The first time I used the progesterone cream, however, I used too little out of excess caution and I caused some adverse side effects, known as estrogen dominance. So I felt horrible after the first dose. More symptoms came the following day, but I doubt it had to do with that.
Along with the cold weather, my pain increased tenfold. My joints seize up and every muscle aches. It’s been very hard to walk at work and home. Doing the grocery shopping last week was next to impossible and I almost had to raise the white flag and abandon the cart all-together, but I powered through it only to be bedridden the rest of the night. One must sacrifice for the kids’ special waffles, I guess. Ok, kidding.
But the pain has really been difficult. Besides that, my central nervous system has been going haywire and the pin-prick, burning, stinging, freezing-water-down-the-arms sensation mixed with the facial flushing and hot skin sensation – all of it is just hugely uncomfortable and frustrating. Nausea and headaches, like a constant flu I’ve not shaken for over a year.
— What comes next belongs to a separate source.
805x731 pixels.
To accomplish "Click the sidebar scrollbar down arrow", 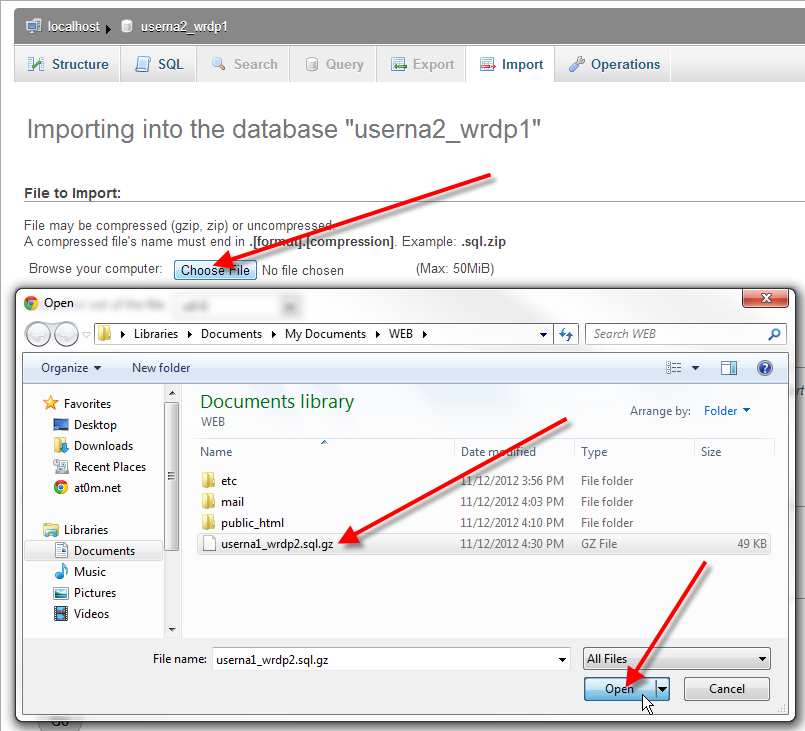I will coord(172,629).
The day after my LLMD appointment, I had a long-awaited neurology appointment. I didn’t think they would take me seriously; they didn’t last year, but I decided to remain hopeful since this year had brought with it puh-tewies and “seizures.” Long story short, the neurologist ordered an EEG and a skin punch biopsy (focusing on neuropathy? The sae neuropathy the pain clinic told me I didn’t have last year?) but at the end of the appointment, she said, “If the EEG comes back normal, I don’t believe your issues are of a neurological nature.”
But it gets better.
She ended the conversation with, “hhmm…perhaps your symptoms are simply stress-related. Have you thought about seeing a counselor?”
And…I limped out to the parking garage and sat in my car and cried. If I had a nickel for every time…
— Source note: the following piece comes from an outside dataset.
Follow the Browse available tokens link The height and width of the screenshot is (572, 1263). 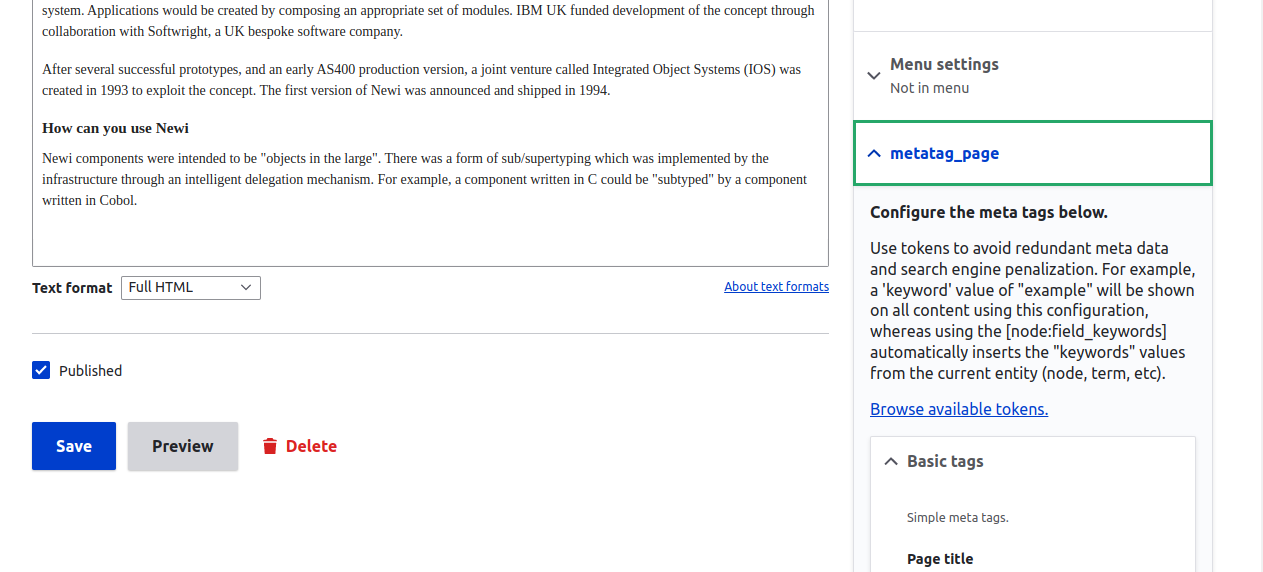[x=959, y=409]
What a clear example of the state of Lyme awareness:
Monday: Dr W, my Lyme literate doctor, tells me I have a brain infection.
Tuesday: Dr. Neurologist says that she doesn’t believe anything is neurologically wrong with me and I ought to think about seeing a counselor.
I wanted to speak in a very loud voice as I was leaving the neurology clinic that it was a tragedy that they knew nothing about Bartonella and that, most likely, almost half of their chronically ill patients were walking around with it.
But that would have been rude. And I probably would have been escorted out. And sent to a counselor.
Kidding. I already see a counselor.
So that was my irony of the week. Brain infection one day, nothing neurologically wrong the following day.
It was not a banner day of faith in the medical community at large.
So. Time to wrap things up.
My current sitch is this:
I start the new antibiotic/anti-protozoan protocol a week from this Monday (I’m waiting an extra week so I can attend a major author event I was invited to next weekend. I need to be healthy enough to participate and it was a huge deal to be invited!). I’m on the other raised supplements now and experiencing a lot of highs and lows, psychologically. Much pain – the classic foot pain that comes with Bartonella, the burning, searing, stabbing. Pain in the knees, particularly, making walking a struggle. Cold air seizes the joints. My limbs feel numb and cold and hot, all at the same time. Fatigue has increased a great deal, but I am working on improving my sleep habits (bye-bye bedtime Netflix). Severe depression comes and goes quite suddenly.
Simultaneously, some things are going very well. I’d be amiss if I didn’t mention that. Creatively speaking, I’ve gotten two gigs lined up with a possible third. I thought all my author events were over now that the book has been out a year and I’ve become so ill. But God has seen fit to continue to bless me with invitations to events and I am so very grateful. Now I must step out in faith that He will equip me to go.
My youngest child, who had severe behavioral problems that stressed me out a lot, has turned a corner and he is doing much better which makes being at home a great deal easier. I am so grateful for that. I’ve had some very sweet times this past month:
Buying an adult coloring book and decompressing while coloring the intricate designs.
Going out to eat with hubby.
Planning a new writing class.
Discovering BBC shows on Netflix
Yes, good things are on my plate as well and it’s important to keep perspective.